Osmiridium and iridosmine are natural alloys of the elements osmium and iridium, with traces of other platinum-group metals.

Osmiridium has been defined as containing a higher proportion of iridium, with iridosmine containing more osmium. However, as the content of the natural Os-Ir alloys varies considerably, the constituent percentages of specimens often reflects the reverse situation of osmiridium describing specimens containing a higher proportion of osmium and iridosmine specimens containing more iridium.

== Nomenclature ==
In 1963, M. H. Hey proposed using iridosmine for hexagonal specimens with 32% < Os < 80%, osmiridium for cubic specimens with Os < 32% and native osmium for specimens Os > 80% (the would-be mineral native iridium of >80% purity was not known at that time).

In 1973, Harris and Cabri defined the following names for Os-Ir-Ru alloys: ruthenosmiridium was applied to cubic Os-Ir-Ru alloys, where Ir < 80% of (Os+Ir+Ru) and Ru > 10% of (Os+Ir+Ru) with no single other element >10% of the total; Rutheniridosmine was applied to cubic Os-Ir-Ru alloys, where Os < 80% of (Os+Ir+Ru) and Ru is 10–80% of (Os+Ir+Ru) with no single other element >10% of the total; the Ru-Os alloys be known as ruthenian osmium (>50% Os), osmian ruthenium (>50% Ru); the Ru-Ir alloys be known as iridian ruthenium and ruthenian iridium where the boundary between them is defined by the alloy's miscibility gap (a minimum 57% Ir for ruthenian iridium and a minimum of 55% Ru for iridian ruthenium).

The nomenclature of Os-Ir-Ru alloys were revised again by Harris and Cabri in 1991. Afterwards, only four names were applied to minerals whose compositions lie within the ternary Os-Ir-Ru system: osmium (native osmium) for all hexagonal alloys with Os the major element; iridium (native iridium) for all cubic alloys with iridium the major element; rutheniridosmine for all hexagonal alloys with Ir the major element; and ruthenium (native ruthenium) for all hexagonal alloys with Ru the major element.
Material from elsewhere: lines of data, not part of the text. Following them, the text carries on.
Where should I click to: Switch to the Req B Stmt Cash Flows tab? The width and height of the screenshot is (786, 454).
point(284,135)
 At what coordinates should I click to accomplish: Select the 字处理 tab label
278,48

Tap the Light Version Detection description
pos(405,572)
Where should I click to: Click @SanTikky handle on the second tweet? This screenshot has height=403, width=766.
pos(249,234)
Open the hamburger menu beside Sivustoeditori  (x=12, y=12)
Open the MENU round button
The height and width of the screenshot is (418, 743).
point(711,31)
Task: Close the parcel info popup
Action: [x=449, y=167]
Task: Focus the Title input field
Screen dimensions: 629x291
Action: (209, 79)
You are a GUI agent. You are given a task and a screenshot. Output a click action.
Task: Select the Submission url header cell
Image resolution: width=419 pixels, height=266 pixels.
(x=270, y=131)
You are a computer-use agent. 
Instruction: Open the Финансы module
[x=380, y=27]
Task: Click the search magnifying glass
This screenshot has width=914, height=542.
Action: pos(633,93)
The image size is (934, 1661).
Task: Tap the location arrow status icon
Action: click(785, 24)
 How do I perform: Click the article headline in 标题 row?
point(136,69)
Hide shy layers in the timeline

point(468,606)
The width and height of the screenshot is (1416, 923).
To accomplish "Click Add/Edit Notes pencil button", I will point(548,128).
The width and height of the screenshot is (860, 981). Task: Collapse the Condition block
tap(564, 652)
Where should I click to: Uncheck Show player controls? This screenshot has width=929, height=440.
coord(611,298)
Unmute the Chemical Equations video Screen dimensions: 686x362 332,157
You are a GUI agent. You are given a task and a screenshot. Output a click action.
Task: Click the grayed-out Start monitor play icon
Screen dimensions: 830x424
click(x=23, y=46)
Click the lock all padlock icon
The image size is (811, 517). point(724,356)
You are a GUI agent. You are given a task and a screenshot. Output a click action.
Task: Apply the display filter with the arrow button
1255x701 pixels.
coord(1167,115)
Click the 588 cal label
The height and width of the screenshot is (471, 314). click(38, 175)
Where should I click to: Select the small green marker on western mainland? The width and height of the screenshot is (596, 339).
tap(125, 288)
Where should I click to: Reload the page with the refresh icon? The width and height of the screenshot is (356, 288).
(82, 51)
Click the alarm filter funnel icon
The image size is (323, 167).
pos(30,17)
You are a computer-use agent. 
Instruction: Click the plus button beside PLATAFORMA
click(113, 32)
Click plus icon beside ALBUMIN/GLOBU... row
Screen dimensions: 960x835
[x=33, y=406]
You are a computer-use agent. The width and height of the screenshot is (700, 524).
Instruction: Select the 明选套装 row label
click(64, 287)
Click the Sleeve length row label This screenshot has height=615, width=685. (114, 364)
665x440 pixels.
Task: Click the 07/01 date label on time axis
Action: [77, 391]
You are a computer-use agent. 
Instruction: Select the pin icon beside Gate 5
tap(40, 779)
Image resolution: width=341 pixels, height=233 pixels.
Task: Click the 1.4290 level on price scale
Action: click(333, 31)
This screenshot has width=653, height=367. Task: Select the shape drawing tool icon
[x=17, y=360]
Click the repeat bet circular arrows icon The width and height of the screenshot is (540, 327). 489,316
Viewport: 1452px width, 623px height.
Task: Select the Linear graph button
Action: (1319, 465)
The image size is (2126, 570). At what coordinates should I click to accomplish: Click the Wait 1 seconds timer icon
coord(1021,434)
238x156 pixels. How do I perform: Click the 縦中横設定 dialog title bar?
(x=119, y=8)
The mineral names iridosmine, osmiridium, rutheniridosmium, ruthenian osmium, osmian ruthenium, ruthenium iridium and iridian ruthenium were proposed to be retired.

== Related compounds ==

Natural alloys also occur in the systems Ir-Os-Rh, Os-Ir-Pt, Ru-Ir-Pt, Ir-Ru-Rh and Pd-Ir-Pt. Names used in these systems have included platiniridium (or platinian iridium) and iridrhodruthenium.
However, there is no universally accepted method of plotting these compositions and their names, especially in the ternary systems.

== Properties ==

The properties of all these alloys generally fall between those of the members, but hardness is greater than the individual constituents.

==Occurrence==

Os-Ir alloys are very rare, but can be found in mines of other platinum-group metals. One very productive mine was operated at Adamsfield near Tyenna in Tasmania during the Second World War with the ore shipped out by railway from Maydena. The total osmiridium production for 1940 to 1945 for the whole of Tasmania was 34.7 kg. The site of the mine is now totally reclaimed by dense natural bush. It was once one of the world's major producers of this rare metal, and the osmiridium was mostly found in shallow alluvial workings.

==Isolation==
It can be isolated by adding a piece to aqua regia, which has the ability to dissolve gold and platinum but not osmiridium. It occurs naturally as small, extremely hard, flat metallic grains with hexagonal crystal structure.